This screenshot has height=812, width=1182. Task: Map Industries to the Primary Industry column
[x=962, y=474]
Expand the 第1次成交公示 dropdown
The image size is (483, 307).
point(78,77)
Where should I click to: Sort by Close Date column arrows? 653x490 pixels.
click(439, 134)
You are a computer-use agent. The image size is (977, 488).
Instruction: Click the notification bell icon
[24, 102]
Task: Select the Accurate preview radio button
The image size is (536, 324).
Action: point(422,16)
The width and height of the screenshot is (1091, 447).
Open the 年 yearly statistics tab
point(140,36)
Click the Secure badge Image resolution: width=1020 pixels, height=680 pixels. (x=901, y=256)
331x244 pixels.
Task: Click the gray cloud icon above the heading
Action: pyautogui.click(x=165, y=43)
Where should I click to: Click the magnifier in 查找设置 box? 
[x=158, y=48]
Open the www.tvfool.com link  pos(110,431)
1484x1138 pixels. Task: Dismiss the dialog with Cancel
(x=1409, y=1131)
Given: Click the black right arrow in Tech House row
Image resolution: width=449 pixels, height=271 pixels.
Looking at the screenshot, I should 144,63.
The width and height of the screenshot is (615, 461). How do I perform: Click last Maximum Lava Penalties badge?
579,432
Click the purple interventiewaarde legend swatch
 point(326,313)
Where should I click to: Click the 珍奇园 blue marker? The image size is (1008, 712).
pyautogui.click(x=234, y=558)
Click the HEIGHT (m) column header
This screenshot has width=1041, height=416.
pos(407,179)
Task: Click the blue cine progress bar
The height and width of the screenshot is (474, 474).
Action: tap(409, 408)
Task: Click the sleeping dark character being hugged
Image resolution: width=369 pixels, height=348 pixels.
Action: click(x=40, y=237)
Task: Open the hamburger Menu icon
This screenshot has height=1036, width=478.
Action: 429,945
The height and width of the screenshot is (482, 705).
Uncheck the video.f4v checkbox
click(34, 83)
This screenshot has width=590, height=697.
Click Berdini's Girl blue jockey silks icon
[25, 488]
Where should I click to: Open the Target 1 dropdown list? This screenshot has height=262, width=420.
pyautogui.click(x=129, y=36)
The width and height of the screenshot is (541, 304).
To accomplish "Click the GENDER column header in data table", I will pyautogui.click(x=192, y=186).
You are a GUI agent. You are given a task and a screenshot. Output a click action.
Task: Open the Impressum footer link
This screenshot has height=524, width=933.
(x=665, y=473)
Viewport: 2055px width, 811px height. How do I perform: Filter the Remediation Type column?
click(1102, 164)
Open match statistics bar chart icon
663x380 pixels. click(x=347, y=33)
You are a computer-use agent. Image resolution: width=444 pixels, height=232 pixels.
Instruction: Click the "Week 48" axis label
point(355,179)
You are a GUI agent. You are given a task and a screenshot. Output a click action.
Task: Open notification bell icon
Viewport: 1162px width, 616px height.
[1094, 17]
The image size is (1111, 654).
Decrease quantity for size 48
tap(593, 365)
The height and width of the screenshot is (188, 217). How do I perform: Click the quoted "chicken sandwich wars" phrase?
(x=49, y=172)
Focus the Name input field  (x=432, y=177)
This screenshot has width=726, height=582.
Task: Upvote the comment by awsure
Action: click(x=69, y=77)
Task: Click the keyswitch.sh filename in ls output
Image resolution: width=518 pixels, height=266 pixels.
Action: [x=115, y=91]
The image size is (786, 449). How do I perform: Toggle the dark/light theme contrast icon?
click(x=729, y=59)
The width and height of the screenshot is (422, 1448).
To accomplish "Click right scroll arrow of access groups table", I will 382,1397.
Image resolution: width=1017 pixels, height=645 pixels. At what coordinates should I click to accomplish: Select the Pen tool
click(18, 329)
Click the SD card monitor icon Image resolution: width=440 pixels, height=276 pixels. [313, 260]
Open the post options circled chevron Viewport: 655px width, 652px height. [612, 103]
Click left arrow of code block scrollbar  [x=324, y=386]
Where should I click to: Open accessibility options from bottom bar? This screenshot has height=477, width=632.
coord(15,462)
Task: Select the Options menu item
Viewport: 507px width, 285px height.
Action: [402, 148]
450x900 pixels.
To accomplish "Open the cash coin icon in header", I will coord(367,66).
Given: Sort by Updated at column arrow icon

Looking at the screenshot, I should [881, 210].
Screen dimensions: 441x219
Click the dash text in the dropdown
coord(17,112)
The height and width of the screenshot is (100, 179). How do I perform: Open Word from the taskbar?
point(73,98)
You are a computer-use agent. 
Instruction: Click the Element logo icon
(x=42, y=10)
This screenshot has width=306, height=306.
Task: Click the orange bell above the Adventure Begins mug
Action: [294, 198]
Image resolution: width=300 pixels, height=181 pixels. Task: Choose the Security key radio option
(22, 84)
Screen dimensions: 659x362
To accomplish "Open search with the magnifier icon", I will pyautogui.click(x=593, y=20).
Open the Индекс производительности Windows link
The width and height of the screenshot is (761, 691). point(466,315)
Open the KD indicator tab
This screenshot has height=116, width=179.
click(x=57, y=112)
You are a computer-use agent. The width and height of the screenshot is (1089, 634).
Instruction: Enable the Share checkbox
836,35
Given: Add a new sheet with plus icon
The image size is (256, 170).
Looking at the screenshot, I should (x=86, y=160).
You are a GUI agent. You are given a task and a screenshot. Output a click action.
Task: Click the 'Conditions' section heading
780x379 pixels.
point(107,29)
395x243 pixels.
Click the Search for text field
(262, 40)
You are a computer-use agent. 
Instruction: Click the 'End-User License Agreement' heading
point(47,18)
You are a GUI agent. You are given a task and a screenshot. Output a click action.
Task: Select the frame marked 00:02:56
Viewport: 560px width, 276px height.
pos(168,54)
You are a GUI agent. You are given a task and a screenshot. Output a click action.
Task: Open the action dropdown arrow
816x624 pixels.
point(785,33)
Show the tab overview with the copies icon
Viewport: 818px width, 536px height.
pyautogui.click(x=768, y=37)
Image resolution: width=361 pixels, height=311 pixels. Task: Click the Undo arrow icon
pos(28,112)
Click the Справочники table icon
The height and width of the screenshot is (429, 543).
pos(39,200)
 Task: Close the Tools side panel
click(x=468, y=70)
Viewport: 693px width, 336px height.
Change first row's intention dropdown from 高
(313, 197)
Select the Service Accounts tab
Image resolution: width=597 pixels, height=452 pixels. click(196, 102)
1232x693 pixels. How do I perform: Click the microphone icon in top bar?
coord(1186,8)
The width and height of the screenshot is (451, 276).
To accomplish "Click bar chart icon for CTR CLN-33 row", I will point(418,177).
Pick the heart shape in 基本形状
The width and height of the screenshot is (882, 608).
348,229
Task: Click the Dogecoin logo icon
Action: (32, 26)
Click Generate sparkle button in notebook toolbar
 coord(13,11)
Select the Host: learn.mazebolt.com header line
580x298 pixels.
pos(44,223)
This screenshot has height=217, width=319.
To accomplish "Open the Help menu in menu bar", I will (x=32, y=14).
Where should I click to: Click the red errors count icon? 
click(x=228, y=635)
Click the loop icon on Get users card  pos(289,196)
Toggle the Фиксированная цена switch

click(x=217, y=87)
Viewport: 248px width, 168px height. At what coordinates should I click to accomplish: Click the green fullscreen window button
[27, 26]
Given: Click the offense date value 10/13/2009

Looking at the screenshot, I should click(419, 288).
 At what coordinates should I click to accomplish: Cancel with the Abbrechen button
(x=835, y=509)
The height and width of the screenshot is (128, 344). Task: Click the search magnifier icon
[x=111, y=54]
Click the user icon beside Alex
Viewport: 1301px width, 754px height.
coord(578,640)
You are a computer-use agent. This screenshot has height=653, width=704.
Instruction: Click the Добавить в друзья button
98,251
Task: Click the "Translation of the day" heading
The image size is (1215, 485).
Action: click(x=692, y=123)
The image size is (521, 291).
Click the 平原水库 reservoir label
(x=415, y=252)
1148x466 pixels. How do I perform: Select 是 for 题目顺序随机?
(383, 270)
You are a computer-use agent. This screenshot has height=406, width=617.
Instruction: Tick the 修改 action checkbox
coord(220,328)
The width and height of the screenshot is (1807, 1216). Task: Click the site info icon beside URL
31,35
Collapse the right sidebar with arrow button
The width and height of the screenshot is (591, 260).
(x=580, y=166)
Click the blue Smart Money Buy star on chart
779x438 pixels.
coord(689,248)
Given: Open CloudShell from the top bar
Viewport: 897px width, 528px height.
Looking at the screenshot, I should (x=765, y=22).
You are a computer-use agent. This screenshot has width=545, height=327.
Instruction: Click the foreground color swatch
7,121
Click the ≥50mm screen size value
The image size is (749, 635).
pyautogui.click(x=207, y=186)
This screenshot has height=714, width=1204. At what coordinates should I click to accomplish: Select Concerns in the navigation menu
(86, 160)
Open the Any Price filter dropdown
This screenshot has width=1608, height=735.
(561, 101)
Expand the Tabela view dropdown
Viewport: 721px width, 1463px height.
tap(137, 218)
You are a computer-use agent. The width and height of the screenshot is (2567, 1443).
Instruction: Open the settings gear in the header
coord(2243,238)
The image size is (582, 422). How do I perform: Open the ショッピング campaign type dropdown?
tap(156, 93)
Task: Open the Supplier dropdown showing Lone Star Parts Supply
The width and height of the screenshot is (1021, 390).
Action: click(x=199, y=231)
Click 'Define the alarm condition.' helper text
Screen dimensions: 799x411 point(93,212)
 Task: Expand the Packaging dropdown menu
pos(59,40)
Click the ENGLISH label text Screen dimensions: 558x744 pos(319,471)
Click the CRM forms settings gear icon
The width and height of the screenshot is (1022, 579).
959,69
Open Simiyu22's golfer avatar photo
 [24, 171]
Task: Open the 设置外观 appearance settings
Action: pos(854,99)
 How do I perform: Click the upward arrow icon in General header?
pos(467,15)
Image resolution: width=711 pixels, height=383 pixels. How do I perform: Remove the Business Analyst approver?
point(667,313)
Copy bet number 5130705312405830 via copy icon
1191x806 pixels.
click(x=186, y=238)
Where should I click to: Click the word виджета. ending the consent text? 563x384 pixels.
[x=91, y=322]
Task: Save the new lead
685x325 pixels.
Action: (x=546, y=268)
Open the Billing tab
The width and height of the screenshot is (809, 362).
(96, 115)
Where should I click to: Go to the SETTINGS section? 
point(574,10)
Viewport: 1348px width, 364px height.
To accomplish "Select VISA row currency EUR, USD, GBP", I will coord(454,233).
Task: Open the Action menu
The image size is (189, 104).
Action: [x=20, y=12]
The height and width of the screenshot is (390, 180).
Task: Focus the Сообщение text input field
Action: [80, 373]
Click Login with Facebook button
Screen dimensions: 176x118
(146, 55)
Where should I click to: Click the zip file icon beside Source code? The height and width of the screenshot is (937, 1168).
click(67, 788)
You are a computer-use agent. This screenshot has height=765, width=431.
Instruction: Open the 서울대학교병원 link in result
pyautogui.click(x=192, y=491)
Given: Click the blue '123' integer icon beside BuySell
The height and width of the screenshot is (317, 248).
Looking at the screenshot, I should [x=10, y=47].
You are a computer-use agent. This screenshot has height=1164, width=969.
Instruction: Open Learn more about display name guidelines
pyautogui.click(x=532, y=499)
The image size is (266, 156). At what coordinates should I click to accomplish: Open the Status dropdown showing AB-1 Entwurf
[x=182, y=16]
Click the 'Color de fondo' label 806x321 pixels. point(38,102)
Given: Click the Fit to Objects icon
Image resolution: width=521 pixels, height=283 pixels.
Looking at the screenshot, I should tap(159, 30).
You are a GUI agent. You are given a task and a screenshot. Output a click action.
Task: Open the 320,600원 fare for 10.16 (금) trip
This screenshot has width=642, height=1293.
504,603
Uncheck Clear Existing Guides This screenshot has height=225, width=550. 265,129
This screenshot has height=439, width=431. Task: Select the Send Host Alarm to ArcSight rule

════════════════════

WHAT IS REQUIRED: Switch "Undo" to "Redo" in everything from the line containing "Image resolution: width=361" down to the line containing "Action: (32, 26)", and give those lines again with nothing else altered.

REPLY:
Image resolution: width=361 pixels, height=311 pixels. Task: Click the Redo arrow icon
pos(28,112)
Click the Справочники table icon
The height and width of the screenshot is (429, 543).
pos(39,200)
 Task: Close the Tools side panel
click(x=468, y=70)
Viewport: 693px width, 336px height.
Change first row's intention dropdown from 高
(313, 197)
Select the Service Accounts tab
Image resolution: width=597 pixels, height=452 pixels. click(196, 102)
1232x693 pixels. How do I perform: Click the microphone icon in top bar?
coord(1186,8)
The width and height of the screenshot is (451, 276).
To accomplish "Click bar chart icon for CTR CLN-33 row", I will point(418,177).
Pick the heart shape in 基本形状
The width and height of the screenshot is (882, 608).
348,229
Task: Click the Dogecoin logo icon
Action: (32, 26)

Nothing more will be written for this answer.